La escritura no debe resolver dudas
Una escritura bien hecha no improvisa. Ordena lo que ya fue revisado, deja trazabilidad y evita que el cierre dependa de correcciones de último minuto. Cuando se firma con prisas, lo que suele fallar no es la forma, sino la falta de revisión previa.
Qué conviene validar
Antes de llegar a la firma, vale la pena confirmar:
- que las partes tienen capacidad y representación suficiente;
- que el objeto del acto coincide con lo que realmente se pactó;
- que los datos del inmueble, la sociedad o el derecho están completos;
- que no existen inconsistencias entre anexos, acuerdos y minuta;
- que el documento final reproduce lo que las partes aprobaron.
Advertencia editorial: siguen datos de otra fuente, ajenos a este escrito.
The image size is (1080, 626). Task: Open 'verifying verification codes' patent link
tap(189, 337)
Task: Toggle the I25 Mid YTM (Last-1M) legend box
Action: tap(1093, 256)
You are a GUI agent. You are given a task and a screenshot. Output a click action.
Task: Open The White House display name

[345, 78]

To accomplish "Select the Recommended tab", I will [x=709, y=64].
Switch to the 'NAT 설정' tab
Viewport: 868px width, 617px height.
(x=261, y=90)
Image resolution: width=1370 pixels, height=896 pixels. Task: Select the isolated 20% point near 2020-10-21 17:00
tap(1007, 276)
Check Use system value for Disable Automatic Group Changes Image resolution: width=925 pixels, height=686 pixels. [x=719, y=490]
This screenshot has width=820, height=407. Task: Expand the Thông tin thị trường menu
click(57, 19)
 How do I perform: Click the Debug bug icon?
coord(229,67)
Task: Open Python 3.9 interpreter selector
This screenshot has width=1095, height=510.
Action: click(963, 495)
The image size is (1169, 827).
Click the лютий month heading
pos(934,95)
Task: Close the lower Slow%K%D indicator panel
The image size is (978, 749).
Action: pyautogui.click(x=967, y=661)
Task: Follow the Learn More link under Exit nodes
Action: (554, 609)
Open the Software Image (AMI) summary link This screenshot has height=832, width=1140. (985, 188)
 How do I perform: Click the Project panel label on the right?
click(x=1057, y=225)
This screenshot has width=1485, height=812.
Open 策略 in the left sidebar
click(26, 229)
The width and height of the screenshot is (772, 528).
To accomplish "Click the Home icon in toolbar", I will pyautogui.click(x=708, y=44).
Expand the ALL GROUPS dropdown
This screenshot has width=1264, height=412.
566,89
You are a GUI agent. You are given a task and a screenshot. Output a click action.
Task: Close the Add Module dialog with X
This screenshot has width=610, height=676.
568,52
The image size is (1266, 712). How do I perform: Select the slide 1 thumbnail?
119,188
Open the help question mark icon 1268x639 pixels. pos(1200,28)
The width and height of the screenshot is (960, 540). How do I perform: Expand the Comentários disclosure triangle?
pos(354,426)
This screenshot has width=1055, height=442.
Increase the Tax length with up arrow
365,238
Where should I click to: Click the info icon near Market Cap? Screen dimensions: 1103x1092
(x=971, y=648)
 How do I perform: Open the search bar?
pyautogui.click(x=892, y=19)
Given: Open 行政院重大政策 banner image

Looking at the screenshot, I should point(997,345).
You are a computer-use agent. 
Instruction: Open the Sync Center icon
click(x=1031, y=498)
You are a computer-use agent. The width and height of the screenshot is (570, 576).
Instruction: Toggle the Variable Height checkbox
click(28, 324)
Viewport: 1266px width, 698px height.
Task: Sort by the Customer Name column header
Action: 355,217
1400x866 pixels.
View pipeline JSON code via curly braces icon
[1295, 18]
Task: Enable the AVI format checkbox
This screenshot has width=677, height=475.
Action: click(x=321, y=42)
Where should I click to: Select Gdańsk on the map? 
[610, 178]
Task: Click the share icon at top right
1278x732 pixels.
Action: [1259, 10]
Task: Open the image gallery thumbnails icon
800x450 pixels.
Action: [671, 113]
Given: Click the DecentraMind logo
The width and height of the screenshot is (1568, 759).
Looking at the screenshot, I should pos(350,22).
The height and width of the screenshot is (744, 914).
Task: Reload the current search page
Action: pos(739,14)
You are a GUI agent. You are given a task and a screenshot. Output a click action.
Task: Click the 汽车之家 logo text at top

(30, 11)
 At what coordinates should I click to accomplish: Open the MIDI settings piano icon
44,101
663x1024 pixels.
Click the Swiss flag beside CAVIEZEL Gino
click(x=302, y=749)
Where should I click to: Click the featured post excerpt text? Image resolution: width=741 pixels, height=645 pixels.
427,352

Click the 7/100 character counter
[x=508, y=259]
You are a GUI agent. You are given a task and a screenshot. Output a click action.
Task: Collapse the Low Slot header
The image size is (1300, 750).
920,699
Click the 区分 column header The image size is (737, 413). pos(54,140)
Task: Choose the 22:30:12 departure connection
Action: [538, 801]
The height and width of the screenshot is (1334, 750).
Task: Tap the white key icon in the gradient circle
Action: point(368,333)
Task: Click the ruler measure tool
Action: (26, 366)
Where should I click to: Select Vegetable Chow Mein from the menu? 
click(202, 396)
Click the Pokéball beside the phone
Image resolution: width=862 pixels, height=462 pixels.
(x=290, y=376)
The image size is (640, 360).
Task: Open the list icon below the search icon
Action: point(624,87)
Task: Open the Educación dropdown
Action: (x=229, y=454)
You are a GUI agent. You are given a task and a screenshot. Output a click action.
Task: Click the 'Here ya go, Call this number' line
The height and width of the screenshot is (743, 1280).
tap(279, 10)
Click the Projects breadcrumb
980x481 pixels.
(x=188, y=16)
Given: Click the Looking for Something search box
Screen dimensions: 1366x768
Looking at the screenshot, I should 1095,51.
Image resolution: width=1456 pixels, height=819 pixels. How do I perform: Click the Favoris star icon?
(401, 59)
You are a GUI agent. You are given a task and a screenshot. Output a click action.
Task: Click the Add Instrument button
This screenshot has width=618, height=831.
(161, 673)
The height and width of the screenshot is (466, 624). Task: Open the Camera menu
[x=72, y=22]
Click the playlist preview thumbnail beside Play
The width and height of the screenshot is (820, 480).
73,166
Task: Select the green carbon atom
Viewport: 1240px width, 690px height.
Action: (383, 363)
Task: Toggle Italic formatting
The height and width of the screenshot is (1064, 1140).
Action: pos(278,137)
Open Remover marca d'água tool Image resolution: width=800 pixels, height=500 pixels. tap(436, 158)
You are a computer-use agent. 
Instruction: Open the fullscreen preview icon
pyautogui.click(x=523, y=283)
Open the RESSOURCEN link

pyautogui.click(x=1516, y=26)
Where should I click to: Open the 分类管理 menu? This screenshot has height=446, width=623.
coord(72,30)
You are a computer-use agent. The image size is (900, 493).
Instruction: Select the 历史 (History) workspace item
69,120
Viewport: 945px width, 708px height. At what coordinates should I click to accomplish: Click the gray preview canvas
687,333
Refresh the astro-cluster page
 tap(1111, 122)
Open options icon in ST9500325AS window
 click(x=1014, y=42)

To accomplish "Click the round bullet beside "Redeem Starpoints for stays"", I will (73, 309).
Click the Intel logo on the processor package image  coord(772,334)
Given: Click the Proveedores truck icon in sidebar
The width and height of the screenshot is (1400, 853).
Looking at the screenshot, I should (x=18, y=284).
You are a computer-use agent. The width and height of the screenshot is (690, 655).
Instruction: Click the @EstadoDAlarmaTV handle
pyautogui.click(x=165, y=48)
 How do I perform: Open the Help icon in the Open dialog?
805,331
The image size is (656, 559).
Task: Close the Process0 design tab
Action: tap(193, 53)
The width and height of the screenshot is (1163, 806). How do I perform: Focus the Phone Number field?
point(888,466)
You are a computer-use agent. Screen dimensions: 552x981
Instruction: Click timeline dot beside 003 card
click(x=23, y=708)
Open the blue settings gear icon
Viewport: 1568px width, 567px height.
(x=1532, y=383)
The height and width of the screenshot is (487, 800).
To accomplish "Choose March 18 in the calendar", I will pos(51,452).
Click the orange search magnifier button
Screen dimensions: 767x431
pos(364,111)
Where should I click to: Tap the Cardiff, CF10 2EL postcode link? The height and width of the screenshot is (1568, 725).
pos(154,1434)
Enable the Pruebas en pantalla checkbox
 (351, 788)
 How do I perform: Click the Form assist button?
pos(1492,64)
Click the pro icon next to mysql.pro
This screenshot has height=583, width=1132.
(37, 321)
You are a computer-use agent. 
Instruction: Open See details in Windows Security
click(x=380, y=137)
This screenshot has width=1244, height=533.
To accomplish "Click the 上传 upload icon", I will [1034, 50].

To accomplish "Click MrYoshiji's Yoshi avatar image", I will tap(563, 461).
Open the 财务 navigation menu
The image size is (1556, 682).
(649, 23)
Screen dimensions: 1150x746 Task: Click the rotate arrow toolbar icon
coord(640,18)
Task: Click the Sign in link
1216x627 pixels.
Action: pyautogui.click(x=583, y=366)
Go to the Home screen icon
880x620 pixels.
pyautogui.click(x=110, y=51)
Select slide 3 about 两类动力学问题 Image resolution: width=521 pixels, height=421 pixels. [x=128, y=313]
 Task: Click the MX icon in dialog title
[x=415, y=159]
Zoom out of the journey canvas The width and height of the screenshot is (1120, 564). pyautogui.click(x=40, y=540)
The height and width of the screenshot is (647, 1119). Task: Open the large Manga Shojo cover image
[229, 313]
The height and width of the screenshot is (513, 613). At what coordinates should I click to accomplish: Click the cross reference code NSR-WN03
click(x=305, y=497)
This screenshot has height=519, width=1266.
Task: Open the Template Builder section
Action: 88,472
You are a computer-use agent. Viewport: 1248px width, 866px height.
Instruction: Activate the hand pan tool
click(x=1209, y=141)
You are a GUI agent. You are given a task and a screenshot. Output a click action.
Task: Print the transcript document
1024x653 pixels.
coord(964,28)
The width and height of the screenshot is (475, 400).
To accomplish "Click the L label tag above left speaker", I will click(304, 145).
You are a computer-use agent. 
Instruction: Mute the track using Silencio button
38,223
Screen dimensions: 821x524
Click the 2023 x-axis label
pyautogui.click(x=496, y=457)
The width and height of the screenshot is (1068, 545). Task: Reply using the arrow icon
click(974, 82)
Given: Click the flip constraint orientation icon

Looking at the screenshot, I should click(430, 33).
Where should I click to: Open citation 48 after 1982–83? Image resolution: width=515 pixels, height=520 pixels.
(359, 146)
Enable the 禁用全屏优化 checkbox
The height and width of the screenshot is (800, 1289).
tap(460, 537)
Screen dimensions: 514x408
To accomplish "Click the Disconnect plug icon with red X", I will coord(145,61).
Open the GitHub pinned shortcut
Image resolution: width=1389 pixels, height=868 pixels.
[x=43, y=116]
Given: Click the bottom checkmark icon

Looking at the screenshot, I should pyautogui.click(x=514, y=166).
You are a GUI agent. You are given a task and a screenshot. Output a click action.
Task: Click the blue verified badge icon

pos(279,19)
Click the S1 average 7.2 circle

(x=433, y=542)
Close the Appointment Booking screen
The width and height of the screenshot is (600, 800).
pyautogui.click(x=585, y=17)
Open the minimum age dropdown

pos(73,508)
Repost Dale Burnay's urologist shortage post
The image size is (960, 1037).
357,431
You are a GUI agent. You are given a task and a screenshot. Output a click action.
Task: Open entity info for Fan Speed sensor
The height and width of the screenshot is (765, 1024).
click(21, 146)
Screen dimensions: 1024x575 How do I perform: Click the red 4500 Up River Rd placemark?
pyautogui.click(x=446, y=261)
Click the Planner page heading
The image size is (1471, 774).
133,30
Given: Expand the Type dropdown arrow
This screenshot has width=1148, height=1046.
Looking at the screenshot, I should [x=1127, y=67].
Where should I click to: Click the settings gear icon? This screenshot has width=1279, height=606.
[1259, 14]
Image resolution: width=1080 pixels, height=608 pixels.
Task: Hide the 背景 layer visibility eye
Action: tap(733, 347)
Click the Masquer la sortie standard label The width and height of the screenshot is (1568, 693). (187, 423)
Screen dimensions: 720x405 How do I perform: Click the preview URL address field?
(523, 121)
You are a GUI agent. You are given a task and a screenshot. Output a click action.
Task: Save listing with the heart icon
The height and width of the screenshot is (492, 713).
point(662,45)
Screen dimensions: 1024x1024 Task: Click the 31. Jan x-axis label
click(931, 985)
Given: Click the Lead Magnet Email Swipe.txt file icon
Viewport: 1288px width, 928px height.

Qué sale caro cuando no se revisa
La prisa en una escrituración suele cobrar después en aclaraciones, rectificaciones o litigios. Un dato mal transcrito, una facultad no acreditada o una incongruencia entre versiones del documento pueden detener una operación que ya estaba lista para cerrarse.
Cierre práctico
La mejor checklist notarial no es la más larga, sino la que evita errores que después cuestan tiempo y dinero. Si la escritura va a sostener una operación importante, tiene que salir limpia desde la primera versión.